(SELECTION):

--*--

Park Seojin Became His Own TV Director on a Family Trip — and Eun Jiwon Called Him a Madman

The singer with a megaphone, impersonating Korea's most famous PD on a ferry to Ulleungdo

|5 min read0
A vibrant live concert stage with colorful lighting, representing the energy of Korean entertainment
A vibrant live concert stage with colorful lighting, representing the energy of Korean entertainment

There are variety show moments that are simply funny, and then there are moments that capture something true about the lengths entertainers will go to when they sense they are losing the spotlight. Park Seojin's latest appearance on KBS 2TV's Living With Men Season 2 lands squarely in that second category — a transformation so committed and so thoroughly ridiculous that it has become one of the most-talked-about segments of the show's current run.

The episode, airing on May 23, 2026, finds Park Seojin in an unexpectedly determined mode. After recently acknowledging that his presence on the show had been flatter than he would like — "my energy's been low, and I've basically had no screen time lately" — he arrived on a family trip to Ulleungdo island with a new persona, a specific concept, and a megaphone.

Park Seojin and the Living With Men Format

Living With Men (Salimhaneun Namjadeul) is a KBS reality format built around male celebrities navigating domestic life alongside their real families — cooking, household tasks, and the occasional trip away. Now in its second season, the show has built a loyal following for its unscripted, slice-of-life energy. Park Seojin, a trot and ballad singer known for polished stage performances, has been one of the show's regulars. His contribution has generally worked because the gap between his stage persona — composed, professional, precise — and his at-home manner creates easy contrast. But the Ulleungdo episode shows a version of him that is neither composed nor quiet.

The trip itself was meaningful. Ulleungdo, a volcanic island off the eastern coast of Korea, is a destination that requires a sea crossing and some planning — and it had been his father's long-held wish to visit. Park Seojin's choice to fulfill that wish while simultaneously turning it into an elaborate variety show parody is the particular kind of absurdism that works best in these formats: genuine affection and complete ridiculousness, stacked on top of each other.

Enter "Park PD" — With Megaphone In Hand

The transformation Park Seojin debuted for the Ulleungdo trip was a direct impersonation of Na Young-seok, the entertainment producer behind some of the most beloved variety programming in Korean television history. Na Young-seok's credits include 1 Night 2 Days, Youn's Kitchen, and Jinny's Kitchen. His signature style — surprise challenges, pre-dawn wake-up calls, cast members competing for basic comforts — is so recognizable that it has become shorthand for a particular type of Korean variety experience.

Park Seojin's logic was delivered with complete sincerity: "If I direct and appear in it at the same time, like Na Young-seok PD does, doesn't that double my screen time?" He named his concept "Salim 2 Days" — a direct parody of 1 Night 2 Days — and did not break character from the moment the trip began.

In practice, that commitment took the form of a megaphone, used at dawn to wake his family. "Wake up — you'll get more footage if you're up early," he announced, with the total earnestness of someone who has thought about this problem far more carefully than anyone anticipated. His sister Hyojeong's response was wordless and immediate — the kind of expression that communicates precisely how she felt about being woken up this way.

--*--

(DATASET):
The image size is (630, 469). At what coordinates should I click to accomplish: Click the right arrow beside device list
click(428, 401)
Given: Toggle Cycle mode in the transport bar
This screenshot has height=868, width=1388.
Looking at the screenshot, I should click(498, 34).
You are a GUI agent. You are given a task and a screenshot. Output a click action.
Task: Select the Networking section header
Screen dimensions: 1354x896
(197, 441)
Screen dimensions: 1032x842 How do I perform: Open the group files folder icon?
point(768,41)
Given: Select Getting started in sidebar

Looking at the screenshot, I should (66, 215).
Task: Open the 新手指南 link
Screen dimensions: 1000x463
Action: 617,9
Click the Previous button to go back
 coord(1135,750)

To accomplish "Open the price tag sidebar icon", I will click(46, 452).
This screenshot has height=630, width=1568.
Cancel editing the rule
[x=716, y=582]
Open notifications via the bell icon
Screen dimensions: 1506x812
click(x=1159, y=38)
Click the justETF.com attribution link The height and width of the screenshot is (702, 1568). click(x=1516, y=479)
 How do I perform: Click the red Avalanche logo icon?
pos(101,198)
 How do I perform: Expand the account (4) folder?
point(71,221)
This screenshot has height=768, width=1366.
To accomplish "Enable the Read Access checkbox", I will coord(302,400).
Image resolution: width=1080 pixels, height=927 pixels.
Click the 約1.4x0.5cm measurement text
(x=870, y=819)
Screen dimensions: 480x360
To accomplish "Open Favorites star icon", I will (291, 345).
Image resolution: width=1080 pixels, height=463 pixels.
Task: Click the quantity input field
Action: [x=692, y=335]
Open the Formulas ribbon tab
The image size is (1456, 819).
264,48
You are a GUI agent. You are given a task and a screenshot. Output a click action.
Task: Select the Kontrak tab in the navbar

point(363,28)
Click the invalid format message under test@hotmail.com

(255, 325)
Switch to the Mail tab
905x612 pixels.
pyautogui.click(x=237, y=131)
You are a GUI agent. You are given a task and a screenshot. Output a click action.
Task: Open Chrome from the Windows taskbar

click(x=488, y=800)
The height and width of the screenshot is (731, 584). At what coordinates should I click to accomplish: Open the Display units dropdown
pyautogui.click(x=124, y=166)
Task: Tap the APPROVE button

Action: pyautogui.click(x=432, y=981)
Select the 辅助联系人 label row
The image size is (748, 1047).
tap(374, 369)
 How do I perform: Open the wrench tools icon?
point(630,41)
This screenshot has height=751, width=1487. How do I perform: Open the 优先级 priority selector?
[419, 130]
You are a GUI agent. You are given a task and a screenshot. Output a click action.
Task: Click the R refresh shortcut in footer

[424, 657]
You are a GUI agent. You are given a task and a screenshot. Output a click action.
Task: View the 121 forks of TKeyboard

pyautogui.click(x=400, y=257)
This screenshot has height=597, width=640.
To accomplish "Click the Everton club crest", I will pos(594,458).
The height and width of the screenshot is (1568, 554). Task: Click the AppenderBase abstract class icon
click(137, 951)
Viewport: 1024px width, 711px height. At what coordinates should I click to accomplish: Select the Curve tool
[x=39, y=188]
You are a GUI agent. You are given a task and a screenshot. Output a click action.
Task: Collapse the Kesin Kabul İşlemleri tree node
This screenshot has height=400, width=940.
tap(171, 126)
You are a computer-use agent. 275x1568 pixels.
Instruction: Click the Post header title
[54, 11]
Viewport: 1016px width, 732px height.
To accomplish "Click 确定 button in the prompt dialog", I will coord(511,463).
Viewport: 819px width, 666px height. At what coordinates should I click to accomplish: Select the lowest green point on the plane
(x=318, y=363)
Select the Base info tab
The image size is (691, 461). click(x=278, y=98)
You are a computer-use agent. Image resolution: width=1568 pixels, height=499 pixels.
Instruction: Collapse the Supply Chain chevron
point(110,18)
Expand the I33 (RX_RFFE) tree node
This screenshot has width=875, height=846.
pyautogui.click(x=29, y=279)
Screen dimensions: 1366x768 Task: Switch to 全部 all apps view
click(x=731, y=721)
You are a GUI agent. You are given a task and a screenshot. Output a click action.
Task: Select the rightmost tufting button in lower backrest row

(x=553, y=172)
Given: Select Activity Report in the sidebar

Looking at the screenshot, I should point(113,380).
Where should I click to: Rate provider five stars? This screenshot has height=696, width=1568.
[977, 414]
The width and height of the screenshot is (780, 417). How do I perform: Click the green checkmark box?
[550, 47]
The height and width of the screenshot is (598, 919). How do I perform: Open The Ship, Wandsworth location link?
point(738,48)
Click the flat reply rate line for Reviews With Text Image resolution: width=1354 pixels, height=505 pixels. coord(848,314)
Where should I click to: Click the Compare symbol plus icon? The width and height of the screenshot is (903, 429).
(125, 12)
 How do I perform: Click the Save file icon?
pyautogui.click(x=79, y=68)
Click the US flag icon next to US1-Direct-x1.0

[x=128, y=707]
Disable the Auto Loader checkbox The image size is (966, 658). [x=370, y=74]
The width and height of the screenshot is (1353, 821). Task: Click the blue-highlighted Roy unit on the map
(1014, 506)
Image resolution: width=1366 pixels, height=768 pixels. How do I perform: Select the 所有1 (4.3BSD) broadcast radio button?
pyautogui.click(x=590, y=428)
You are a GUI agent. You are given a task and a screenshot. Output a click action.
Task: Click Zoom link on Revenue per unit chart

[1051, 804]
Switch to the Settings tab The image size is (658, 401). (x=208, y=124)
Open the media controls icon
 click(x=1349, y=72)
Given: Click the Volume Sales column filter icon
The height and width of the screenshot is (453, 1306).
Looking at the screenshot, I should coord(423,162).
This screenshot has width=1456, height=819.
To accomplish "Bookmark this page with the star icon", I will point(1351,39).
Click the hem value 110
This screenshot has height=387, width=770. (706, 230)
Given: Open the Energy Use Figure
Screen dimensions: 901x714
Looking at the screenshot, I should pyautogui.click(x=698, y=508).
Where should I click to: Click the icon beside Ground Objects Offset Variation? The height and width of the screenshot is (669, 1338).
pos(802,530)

--*--

(WHAT TO DO):
a: In the article about Park Seojin, what name did he give his concept for the Ulleungdo trip?
b: How would you render this sentence from the Park Seojin article in Spanish: "Now in its second season, the show has built a loyal following for its unscripted, slice-of-life energy."
c: Could you pick up the article on Park Seojin's Ulleungdo trip where it stops and carry it on?
You won't need the entries for any of this.

(EXERCISE RESULTS):
a: He called it "Salim 2 Days."

b: Ya en su segunda temporada, el programa se ha ganado un público fiel gracias a su energía espontánea y cotidiana.

c:
Eun Jiwon Delivers His Verdict

The sequence's most memorable moment arrived courtesy of Eun Jiwon, who is both a cast member of the show and someone with direct knowledge of what a Na Young-seok production actually looks like from the inside. As a founding member of Sechs Kies — one of South Korea's most iconic first-generation idol groups — and an original cast member of the real 1 Night 2 Days, Eun Jiwon is uniquely positioned to evaluate the quality of Park Seojin's impersonation.

His assessment, delivered while watching the Ulleungdo footage, was brief and unsparing: "He has become a madman." Coming from someone who has spent real time on Na Young-seok sets and knows what that version of chaos actually requires, the verdict landed with extra weight. The show's audience appreciated the layering.

The Ferry Ride That Did Not End

Park Seojin's commitment to the bit extended beyond the island itself. Even during the sea crossing to Ulleungdo — a voyage that takes several hours — he remained in "Park PD" mode, continuing to frame the family trip as a production rather than a holiday. The performance on an open-water ferry, with no obvious incentive to keep going and a family that had long since run out of patience, gave the segment a quality of genuine stubbornness that is hard to manufacture.

That kind of commitment is what separates a one-note gag from a sustained comedic bit. By maintaining the persona through the ferry crossing and the first sight of Ulleungdo's volcanic coastline, Park Seojin turned what could have been a throwaway moment into something with actual shape and momentum.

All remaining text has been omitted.